The News
Friday 29 of March 2024

Abascal’s ‘Pathetic Fallacy’ at Arredondo/Arozarena


Paintings from Abascal's show
Paintings from Abascal's show "Pathetic Fallacy" on the second floor of Arredondo/Arozarena,photo: The News/Andrea Penman-Lomeli
In this show, which runs until January 21, works by Abascal question isolation and human interaction with nature

Gustavo Abascal’s “Pathetic Fallacy,” now on display at the Arredondo/Arozarena gallery, presents nature in sober, minimal detail and explores the way we record, interpret and remember natural space. The gallery, which opened in 2010, promotes contemporary art and contemporary and cultural dialogues. In this show, which runs until January 21, works by Abascal question isolation and human interaction with nature, asking how human relationships with the natural world are mediated and how the natural world directs the artist’s process.

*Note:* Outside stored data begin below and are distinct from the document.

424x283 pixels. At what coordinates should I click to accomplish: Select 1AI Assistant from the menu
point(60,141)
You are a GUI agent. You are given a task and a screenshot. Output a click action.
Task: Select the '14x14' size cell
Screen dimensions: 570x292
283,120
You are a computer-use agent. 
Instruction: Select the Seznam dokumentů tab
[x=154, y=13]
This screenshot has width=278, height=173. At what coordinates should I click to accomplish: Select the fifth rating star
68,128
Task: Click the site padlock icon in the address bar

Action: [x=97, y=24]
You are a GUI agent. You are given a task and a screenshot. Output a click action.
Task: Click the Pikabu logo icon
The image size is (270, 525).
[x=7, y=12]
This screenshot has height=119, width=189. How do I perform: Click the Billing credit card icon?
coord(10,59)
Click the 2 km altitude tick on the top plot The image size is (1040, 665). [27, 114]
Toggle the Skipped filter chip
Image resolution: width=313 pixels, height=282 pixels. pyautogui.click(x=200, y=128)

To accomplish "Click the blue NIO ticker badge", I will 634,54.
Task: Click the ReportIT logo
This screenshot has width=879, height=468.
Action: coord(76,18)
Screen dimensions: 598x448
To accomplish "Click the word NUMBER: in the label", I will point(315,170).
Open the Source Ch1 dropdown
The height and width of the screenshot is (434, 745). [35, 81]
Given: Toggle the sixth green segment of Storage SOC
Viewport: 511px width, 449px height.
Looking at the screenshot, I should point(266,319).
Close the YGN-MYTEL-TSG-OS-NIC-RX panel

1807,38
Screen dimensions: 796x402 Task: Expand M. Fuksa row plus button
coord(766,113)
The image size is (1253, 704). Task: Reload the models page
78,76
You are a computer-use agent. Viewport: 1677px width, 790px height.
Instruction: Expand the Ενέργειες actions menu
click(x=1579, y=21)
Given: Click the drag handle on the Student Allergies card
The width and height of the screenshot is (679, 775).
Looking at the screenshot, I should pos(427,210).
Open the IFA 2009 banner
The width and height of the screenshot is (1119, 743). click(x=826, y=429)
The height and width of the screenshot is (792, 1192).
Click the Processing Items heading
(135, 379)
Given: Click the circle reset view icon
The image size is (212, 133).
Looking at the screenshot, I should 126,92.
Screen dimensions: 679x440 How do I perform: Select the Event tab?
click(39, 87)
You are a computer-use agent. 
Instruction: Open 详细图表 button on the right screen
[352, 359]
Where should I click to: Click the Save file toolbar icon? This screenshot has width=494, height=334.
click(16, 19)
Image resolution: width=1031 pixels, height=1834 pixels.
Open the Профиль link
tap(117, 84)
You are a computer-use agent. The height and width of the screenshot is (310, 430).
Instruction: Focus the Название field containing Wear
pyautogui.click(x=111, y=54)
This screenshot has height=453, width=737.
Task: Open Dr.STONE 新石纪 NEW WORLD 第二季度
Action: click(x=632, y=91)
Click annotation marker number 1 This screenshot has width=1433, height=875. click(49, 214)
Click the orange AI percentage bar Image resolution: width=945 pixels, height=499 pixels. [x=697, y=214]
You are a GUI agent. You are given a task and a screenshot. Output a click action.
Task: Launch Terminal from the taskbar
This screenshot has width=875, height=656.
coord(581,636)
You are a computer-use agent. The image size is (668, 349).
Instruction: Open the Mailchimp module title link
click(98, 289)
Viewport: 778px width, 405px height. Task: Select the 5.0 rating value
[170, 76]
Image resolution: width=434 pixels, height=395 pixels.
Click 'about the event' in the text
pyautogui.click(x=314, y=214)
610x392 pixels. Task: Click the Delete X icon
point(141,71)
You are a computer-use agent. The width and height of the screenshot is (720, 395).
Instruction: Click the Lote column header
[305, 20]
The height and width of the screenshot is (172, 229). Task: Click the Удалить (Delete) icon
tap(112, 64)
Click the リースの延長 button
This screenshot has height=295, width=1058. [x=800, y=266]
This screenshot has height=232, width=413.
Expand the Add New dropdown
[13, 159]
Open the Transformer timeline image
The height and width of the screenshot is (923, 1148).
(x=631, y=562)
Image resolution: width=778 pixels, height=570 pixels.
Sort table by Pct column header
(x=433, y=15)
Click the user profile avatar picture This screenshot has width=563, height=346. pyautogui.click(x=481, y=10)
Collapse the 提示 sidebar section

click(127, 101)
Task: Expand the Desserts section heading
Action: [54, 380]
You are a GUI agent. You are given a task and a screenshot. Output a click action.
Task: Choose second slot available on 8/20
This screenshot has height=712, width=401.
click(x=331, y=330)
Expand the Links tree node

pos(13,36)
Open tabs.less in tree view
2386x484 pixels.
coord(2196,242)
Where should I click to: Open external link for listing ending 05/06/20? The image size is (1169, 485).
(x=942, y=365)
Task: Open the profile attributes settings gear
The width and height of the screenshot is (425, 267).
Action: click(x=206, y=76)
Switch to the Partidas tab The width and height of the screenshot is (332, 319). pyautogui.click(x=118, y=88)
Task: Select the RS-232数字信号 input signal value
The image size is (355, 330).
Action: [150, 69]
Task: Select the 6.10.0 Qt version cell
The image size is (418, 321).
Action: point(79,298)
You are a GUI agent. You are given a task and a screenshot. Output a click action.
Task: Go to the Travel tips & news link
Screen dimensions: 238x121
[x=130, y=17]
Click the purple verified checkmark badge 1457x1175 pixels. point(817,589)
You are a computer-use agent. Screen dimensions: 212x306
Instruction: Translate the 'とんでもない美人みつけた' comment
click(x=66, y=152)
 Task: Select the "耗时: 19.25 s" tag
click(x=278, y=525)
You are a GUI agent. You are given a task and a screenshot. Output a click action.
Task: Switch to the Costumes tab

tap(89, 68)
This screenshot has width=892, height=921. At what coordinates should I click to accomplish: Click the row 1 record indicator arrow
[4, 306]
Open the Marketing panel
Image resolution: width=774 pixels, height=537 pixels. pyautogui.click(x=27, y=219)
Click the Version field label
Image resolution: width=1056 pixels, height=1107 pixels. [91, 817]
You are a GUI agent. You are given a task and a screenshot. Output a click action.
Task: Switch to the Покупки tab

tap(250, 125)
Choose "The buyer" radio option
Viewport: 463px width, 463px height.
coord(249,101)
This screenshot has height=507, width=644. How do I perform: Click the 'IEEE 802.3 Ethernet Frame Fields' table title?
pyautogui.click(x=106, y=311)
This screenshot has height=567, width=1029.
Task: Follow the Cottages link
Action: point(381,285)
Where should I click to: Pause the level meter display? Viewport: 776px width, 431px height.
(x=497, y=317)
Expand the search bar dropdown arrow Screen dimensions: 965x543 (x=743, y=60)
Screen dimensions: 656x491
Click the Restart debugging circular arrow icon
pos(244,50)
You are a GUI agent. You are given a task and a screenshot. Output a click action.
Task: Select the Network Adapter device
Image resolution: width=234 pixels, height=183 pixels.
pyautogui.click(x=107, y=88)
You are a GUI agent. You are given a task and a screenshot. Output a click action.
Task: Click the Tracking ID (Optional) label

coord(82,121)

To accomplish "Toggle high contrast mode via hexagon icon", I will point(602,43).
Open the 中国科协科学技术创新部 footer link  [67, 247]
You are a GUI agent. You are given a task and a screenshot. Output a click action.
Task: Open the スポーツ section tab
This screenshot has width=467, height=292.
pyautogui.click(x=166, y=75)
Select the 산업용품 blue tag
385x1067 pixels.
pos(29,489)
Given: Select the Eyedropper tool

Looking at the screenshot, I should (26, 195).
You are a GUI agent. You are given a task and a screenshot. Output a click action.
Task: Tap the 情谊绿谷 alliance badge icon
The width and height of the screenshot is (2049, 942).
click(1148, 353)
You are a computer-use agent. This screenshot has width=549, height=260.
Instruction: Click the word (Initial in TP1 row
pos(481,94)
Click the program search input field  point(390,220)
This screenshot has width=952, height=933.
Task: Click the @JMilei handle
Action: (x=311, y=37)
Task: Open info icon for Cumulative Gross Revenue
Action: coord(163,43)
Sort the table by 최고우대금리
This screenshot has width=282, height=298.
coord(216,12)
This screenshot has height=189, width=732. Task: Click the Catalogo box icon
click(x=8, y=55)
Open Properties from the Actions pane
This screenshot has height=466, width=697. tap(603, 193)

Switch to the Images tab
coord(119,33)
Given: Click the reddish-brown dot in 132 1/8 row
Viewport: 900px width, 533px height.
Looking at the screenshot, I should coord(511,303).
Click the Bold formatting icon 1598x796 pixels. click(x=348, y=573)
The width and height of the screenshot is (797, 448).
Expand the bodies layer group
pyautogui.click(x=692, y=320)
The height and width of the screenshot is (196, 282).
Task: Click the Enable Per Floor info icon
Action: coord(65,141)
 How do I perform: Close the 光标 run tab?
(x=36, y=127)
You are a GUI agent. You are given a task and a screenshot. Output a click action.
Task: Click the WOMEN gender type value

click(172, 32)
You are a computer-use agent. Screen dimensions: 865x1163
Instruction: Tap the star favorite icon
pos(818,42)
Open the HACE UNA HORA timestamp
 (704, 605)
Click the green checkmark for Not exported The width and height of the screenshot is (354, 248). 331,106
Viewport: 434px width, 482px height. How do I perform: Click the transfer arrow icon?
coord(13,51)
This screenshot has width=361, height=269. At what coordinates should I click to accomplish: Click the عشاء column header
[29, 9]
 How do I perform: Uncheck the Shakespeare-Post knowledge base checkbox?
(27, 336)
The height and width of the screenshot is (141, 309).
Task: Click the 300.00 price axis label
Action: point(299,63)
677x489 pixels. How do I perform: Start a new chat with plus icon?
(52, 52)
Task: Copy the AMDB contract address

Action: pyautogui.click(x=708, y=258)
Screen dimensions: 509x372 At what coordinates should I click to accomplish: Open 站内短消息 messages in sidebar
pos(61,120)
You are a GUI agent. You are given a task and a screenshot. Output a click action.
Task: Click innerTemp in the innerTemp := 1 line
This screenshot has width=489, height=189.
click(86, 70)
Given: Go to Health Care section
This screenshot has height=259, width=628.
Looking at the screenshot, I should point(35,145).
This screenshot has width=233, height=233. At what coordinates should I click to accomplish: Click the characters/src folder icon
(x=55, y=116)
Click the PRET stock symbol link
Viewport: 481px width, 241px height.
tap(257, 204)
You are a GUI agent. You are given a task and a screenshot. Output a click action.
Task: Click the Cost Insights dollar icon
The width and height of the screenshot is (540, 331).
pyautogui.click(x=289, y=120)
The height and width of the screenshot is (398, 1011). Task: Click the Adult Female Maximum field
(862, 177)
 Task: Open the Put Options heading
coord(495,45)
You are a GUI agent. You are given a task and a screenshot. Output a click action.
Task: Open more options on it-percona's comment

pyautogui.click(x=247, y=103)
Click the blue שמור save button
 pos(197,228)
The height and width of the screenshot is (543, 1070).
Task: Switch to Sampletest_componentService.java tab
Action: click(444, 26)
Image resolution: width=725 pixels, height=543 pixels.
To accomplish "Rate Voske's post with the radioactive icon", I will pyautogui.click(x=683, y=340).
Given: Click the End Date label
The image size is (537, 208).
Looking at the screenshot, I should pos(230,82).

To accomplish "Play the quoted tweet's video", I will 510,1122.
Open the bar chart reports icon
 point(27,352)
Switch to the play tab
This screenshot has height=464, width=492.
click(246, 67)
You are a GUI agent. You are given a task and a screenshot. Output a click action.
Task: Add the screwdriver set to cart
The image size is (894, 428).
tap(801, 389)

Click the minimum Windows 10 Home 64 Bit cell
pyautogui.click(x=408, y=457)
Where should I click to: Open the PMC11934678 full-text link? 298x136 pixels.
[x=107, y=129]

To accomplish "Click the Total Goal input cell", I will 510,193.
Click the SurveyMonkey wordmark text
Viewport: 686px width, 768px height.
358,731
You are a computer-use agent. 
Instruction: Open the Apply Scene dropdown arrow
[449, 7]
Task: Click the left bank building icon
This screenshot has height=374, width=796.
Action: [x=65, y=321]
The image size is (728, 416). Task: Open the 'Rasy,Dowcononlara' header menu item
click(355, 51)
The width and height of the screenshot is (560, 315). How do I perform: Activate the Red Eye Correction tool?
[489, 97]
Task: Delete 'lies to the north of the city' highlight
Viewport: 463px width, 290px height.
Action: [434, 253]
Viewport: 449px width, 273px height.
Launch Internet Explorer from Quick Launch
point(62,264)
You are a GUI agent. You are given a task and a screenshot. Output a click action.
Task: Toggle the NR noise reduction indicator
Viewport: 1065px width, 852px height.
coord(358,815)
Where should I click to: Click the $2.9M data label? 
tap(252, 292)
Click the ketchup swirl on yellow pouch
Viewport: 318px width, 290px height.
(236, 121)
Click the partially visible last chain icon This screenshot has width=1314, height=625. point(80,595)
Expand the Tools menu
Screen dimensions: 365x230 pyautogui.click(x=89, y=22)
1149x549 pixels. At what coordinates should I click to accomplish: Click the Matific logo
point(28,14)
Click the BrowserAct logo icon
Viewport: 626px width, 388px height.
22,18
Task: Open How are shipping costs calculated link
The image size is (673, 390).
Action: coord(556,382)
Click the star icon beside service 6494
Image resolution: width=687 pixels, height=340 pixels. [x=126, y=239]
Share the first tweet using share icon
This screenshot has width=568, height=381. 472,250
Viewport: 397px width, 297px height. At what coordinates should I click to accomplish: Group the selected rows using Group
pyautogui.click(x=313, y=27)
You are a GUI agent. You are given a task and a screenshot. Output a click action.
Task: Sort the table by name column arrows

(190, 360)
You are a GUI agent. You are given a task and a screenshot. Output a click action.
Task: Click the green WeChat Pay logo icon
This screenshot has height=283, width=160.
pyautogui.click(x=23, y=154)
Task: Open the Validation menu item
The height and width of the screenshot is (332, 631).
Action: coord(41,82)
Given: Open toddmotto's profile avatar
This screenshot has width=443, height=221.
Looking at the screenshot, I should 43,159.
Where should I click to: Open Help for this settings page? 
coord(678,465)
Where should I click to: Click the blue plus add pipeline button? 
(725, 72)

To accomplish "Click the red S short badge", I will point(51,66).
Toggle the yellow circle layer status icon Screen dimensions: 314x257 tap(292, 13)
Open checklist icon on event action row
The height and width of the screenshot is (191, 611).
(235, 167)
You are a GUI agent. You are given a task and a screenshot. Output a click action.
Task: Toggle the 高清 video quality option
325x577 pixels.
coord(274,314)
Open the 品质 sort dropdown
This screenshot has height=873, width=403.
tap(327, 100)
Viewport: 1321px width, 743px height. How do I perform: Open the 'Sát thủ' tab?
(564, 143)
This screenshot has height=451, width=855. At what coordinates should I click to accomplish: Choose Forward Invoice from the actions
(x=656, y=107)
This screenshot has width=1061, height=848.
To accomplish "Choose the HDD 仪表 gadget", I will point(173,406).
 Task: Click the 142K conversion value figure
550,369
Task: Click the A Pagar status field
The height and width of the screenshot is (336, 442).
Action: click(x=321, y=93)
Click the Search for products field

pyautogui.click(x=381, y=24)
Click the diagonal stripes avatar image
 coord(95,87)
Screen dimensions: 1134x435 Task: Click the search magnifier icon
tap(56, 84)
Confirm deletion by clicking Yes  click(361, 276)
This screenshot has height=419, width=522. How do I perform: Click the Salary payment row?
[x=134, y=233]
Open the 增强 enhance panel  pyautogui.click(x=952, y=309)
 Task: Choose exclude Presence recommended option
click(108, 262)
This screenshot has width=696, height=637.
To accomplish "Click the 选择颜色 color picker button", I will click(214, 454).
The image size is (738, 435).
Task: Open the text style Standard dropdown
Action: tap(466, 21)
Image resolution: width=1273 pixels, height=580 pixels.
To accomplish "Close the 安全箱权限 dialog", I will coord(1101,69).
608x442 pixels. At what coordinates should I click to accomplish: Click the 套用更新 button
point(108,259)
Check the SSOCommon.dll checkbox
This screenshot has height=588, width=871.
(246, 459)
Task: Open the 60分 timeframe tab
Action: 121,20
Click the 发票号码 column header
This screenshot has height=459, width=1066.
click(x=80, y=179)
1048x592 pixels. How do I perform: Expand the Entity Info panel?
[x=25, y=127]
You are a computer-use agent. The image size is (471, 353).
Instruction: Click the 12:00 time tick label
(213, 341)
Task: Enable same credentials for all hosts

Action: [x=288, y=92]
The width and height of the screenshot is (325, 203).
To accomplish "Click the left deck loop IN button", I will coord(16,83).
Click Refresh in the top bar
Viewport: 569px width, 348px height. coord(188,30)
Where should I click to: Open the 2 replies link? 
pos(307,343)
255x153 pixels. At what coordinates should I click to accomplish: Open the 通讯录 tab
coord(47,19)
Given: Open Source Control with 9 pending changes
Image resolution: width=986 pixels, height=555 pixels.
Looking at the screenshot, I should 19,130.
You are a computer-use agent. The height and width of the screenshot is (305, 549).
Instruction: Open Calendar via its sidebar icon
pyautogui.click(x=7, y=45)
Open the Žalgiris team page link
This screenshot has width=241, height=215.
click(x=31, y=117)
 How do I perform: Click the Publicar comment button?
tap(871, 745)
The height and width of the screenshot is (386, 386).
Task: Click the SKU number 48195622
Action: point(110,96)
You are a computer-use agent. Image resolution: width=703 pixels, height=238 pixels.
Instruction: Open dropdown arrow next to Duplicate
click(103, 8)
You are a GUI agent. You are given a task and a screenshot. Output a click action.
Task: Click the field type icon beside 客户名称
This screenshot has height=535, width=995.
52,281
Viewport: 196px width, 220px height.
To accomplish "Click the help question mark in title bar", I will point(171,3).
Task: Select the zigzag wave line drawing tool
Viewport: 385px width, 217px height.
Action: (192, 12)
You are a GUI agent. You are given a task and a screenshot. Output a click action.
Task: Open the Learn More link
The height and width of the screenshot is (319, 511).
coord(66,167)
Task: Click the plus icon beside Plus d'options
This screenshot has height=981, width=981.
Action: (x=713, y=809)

Abascal’s works are made up of a combination of sketches, ink drawings and paintings in charcoal grey and black on white canvases. The hanging of the show mirrors the simplicity of Abascal’s work; blank walls are quietly punctuated by smallish frames with simple, abstract depictions of nature. The works — sometimes mimicking rubbings, other times containing harsh lines with blocking — maintain the idea that human interaction with nature will always be mediated by modern life. While nature influences the artist’s procedure, it is the human’s subjective experience which defines nature, centering the human experience in the exhibit. The human does their own work on the visual field, setting limits on the limitless through an experiential and visual perspective, cutting off details and ideas from a landscape to define the space and thus their recollection of it.

The subordination of human action and creation to the natural landscape is something that Abascal attempts to address, however, using Thoreau and Zizek’s ideas on nature only seems to center the human experience of nature in his pieces. Nonetheless, the exhibit is a refreshing take on the way humans record and remember the spaces they inhabit.

The exhibit runs until January 21. Arredondo/Arozarena is located on Praga 27 in Juárez. It is open from Tue.-Fri. from 10-2 p.m. and 3-5 p.m. and Sat. from 11-3 p.m. Entrance is free.